Bitstream procesing manipulates bitwise operation (like xor, shift) over long sequence of bits. But a fundamental challenge arises when the bits have dependencies between each other, referred as bitstream-carried dependences.
Previous efforts to optimize bitstream processing focus on fine-grained vectorization. But there are a few limitations. First, coding with SIMD intrinsics is diffucult and time-consuming. Second, this fine-grained optimization cannot be extended to coarse-grained level.
This work come up with an automatic-gernerated and coarse-grained level approach called principled bitwise speculation (PBS). The bitstram program can be viewed as an analogy of sequential circuit. Then the depedencies can be modeled as finite-state machines(FSMs). To minimize the number of states of FSM, the work first use static analysis to reason about the minimal depedent bits. Then contrust the FSM, treating the combination of dependent bits as states, examining input-output pairs to find the transactions. After modeling as FSM, many speculative FSM parallelization methods can be adopted. The work flow is shown as following.

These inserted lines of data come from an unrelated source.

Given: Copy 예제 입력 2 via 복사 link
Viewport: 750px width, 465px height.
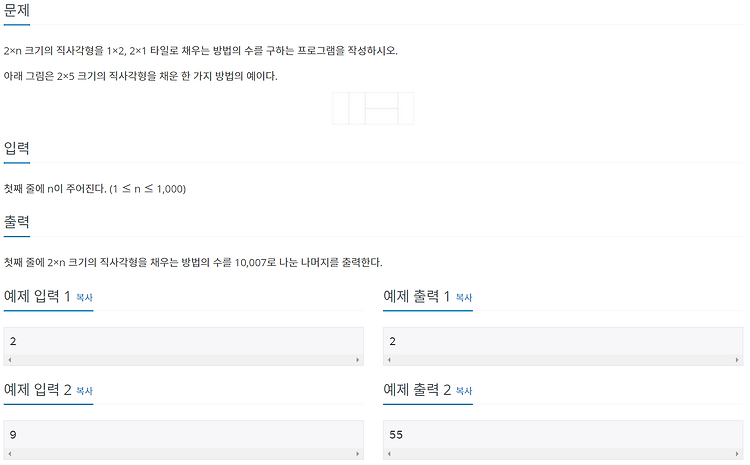Looking at the screenshot, I should point(84,391).
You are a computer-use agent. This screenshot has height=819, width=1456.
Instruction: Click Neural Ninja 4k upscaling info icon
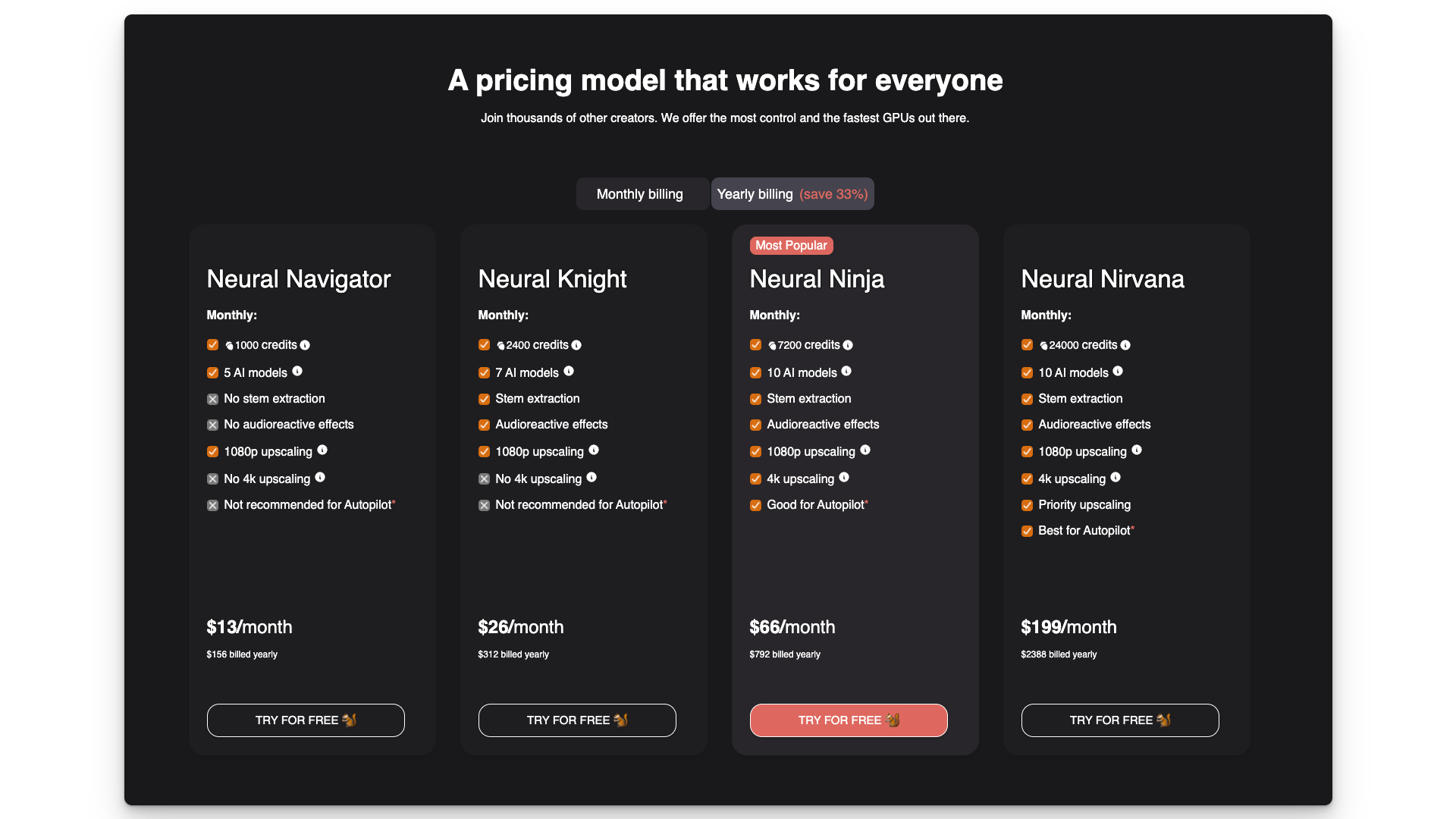point(844,477)
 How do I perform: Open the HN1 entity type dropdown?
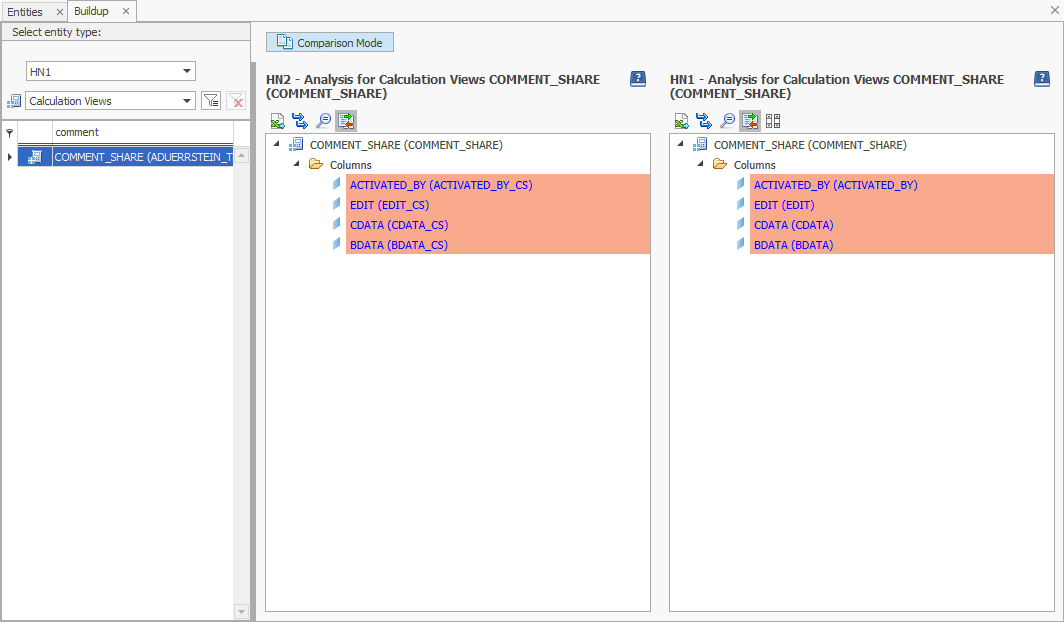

The analysis process of depedent bits envoloves a lot techniques of compiler, like RAW, liveness analysis, CFG. And the bit-status analysis is addressed with techiques for hardware synthesis. So reading this paper makes me recall what I learned from EECS 583.
I have a few questions after reading this paper. In the Evalutation section, the depedent bits of the benchmark programs are suprisling low, ranging from 1 o 5 bits. I am not sure if these prgrams are quite small or the depedent bit analysis will reduce the bit numbers a lot. And I wonder the overhead of generating and storing FSM. It seemed that the overhead is not mentioned is this paper.
Overall, this paper is easy to read to understand, with the basic knowledge of FSM. The idea of viewing bitstream programs from a different perspective is brilliant.